- **What you have to do**
A word-for-word copy of the entries is the only acceptable reply.

Saved data entries
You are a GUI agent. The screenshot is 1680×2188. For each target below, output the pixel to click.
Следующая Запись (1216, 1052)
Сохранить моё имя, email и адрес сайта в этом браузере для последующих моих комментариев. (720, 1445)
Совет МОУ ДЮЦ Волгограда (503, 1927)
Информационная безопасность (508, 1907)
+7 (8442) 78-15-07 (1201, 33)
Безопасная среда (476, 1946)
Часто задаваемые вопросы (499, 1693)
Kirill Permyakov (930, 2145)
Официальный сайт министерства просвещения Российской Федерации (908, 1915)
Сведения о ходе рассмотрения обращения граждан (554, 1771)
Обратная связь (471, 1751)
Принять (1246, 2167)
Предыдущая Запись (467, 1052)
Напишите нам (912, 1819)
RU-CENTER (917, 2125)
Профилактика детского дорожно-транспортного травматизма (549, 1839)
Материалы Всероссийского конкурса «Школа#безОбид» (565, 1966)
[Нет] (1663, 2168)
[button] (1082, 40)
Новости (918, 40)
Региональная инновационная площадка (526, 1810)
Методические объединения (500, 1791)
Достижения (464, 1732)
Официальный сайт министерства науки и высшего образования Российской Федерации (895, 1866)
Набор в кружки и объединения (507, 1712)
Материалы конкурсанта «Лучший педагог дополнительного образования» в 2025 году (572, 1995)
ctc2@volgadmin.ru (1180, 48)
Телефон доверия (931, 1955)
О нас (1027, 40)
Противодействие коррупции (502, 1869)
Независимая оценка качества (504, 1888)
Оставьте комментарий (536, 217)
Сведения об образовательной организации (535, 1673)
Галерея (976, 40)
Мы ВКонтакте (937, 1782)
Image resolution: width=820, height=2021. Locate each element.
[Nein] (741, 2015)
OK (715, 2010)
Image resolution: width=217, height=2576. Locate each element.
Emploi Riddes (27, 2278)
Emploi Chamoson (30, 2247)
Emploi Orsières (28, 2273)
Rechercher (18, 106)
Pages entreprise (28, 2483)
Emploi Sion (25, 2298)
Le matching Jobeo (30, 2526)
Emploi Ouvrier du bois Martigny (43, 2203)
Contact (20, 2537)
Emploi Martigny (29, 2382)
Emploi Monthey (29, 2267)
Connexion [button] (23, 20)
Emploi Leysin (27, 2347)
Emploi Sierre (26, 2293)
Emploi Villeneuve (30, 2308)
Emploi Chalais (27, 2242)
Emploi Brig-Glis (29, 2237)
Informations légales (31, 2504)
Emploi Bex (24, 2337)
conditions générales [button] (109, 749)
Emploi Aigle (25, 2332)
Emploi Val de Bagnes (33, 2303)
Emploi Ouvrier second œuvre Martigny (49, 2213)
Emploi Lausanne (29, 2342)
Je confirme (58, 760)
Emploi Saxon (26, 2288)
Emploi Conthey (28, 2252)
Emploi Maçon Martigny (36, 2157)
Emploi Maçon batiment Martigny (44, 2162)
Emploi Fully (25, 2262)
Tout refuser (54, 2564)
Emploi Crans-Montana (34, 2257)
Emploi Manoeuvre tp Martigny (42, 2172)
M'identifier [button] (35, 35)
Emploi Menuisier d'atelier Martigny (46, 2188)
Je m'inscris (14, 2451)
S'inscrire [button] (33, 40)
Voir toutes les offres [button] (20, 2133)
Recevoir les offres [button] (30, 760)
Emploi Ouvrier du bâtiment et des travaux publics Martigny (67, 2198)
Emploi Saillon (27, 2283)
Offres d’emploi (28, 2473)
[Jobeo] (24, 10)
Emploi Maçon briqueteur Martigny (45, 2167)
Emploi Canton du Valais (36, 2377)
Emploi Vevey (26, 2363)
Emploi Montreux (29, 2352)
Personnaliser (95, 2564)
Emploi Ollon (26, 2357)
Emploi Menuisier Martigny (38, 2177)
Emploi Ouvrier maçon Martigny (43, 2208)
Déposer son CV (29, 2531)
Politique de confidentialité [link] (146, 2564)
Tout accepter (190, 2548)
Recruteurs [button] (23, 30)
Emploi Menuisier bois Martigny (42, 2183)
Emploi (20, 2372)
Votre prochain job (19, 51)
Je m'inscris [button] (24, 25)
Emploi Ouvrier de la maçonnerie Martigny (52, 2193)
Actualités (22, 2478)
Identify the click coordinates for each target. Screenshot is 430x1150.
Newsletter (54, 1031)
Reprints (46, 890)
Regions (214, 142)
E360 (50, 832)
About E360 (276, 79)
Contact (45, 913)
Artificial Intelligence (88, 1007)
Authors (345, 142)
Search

- **Exercise answer**
You are a GUI agent. The screenshot is 1680×2188. For each target below, output the pixel to click.
Следующая Запись (1216, 1052)
Сохранить моё имя, email и адрес сайта в этом браузере для последующих моих комментариев. (720, 1445)
Совет МОУ ДЮЦ Волгограда (503, 1927)
Информационная безопасность (508, 1907)
+7 (8442) 78-15-07 (1201, 33)
Безопасная среда (476, 1946)
Часто задаваемые вопросы (499, 1693)
Kirill Permyakov (930, 2145)
Официальный сайт министерства просвещения Российской Федерации (908, 1915)
Сведения о ходе рассмотрения обращения граждан (554, 1771)
Обратная связь (471, 1751)
Принять (1246, 2167)
Предыдущая Запись (467, 1052)
Напишите нам (912, 1819)
RU-CENTER (917, 2125)
Профилактика детского дорожно-транспортного травматизма (549, 1839)
Материалы Всероссийского конкурса «Школа#безОбид» (565, 1966)
[Нет] (1663, 2168)
[button] (1082, 40)
Новости (918, 40)
Региональная инновационная площадка (526, 1810)
Методические объединения (500, 1791)
Достижения (464, 1732)
Официальный сайт министерства науки и высшего образования Российской Федерации (895, 1866)
Набор в кружки и объединения (507, 1712)
Материалы конкурсанта «Лучший педагог дополнительного образования» в 2025 году (572, 1995)
ctc2@volgadmin.ru (1180, 48)
Телефон доверия (931, 1955)
О нас (1027, 40)
Противодействие коррупции (502, 1869)
Независимая оценка качества (504, 1888)
Оставьте комментарий (536, 217)
Сведения об образовательной организации (535, 1673)
Галерея (976, 40)
Мы ВКонтакте (937, 1782)
Image resolution: width=820, height=2021. Locate each element.
[Nein] (741, 2015)
OK (715, 2010)
Image resolution: width=217, height=2576. Locate each element.
Emploi Riddes (27, 2278)
Emploi Chamoson (30, 2247)
Emploi Orsières (28, 2273)
Rechercher (18, 106)
Pages entreprise (28, 2483)
Emploi Sion (25, 2298)
Le matching Jobeo (30, 2526)
Emploi Ouvrier du bois Martigny (43, 2203)
Contact (20, 2537)
Emploi Martigny (29, 2382)
Emploi Monthey (29, 2267)
Connexion [button] (23, 20)
Emploi Leysin (27, 2347)
Emploi Sierre (26, 2293)
Emploi Villeneuve (30, 2308)
Emploi Chalais (27, 2242)
Emploi Brig-Glis (29, 2237)
Informations légales (31, 2504)
Emploi Bex (24, 2337)
conditions générales [button] (109, 749)
Emploi Aigle (25, 2332)
Emploi Val de Bagnes (33, 2303)
Emploi Ouvrier second œuvre Martigny (49, 2213)
Emploi Lausanne (29, 2342)
Je confirme (58, 760)
Emploi Saxon (26, 2288)
Emploi Conthey (28, 2252)
Emploi Maçon Martigny (36, 2157)
Emploi Maçon batiment Martigny (44, 2162)
Emploi Fully (25, 2262)
Tout refuser (54, 2564)
Emploi Crans-Montana (34, 2257)
Emploi Manoeuvre tp Martigny (42, 2172)
M'identifier [button] (35, 35)
Emploi Menuisier d'atelier Martigny (46, 2188)
Je m'inscris (14, 2451)
S'inscrire [button] (33, 40)
Voir toutes les offres [button] (20, 2133)
Recevoir les offres [button] (30, 760)
Emploi Ouvrier du bâtiment et des travaux publics Martigny (67, 2198)
Emploi Saillon (27, 2283)
Offres d’emploi (28, 2473)
[Jobeo] (24, 10)
Emploi Maçon briqueteur Martigny (45, 2167)
Emploi Canton du Valais (36, 2377)
Emploi Vevey (26, 2363)
Emploi Montreux (29, 2352)
Personnaliser (95, 2564)
Emploi Ollon (26, 2357)
Emploi Menuisier Martigny (38, 2177)
Emploi Ouvrier maçon Martigny (43, 2208)
Déposer son CV (29, 2531)
Politique de confidentialité [link] (146, 2564)
Tout accepter (190, 2548)
Recruteurs [button] (23, 30)
Emploi Menuisier bois Martigny (42, 2183)
Emploi (20, 2372)
Votre prochain job (19, 51)
Je m'inscris [button] (24, 25)
Emploi Ouvrier de la maçonnerie Martigny (52, 2193)
Actualités (22, 2478)
Identify the click coordinates for each target. Screenshot is 430x1150.
Newsletter (54, 1031)
Reprints (46, 890)
Regions (214, 142)
E360 (50, 832)
About E360 (276, 79)
Contact (45, 913)
Artificial Intelligence (88, 1007)
Authors (345, 142)
Search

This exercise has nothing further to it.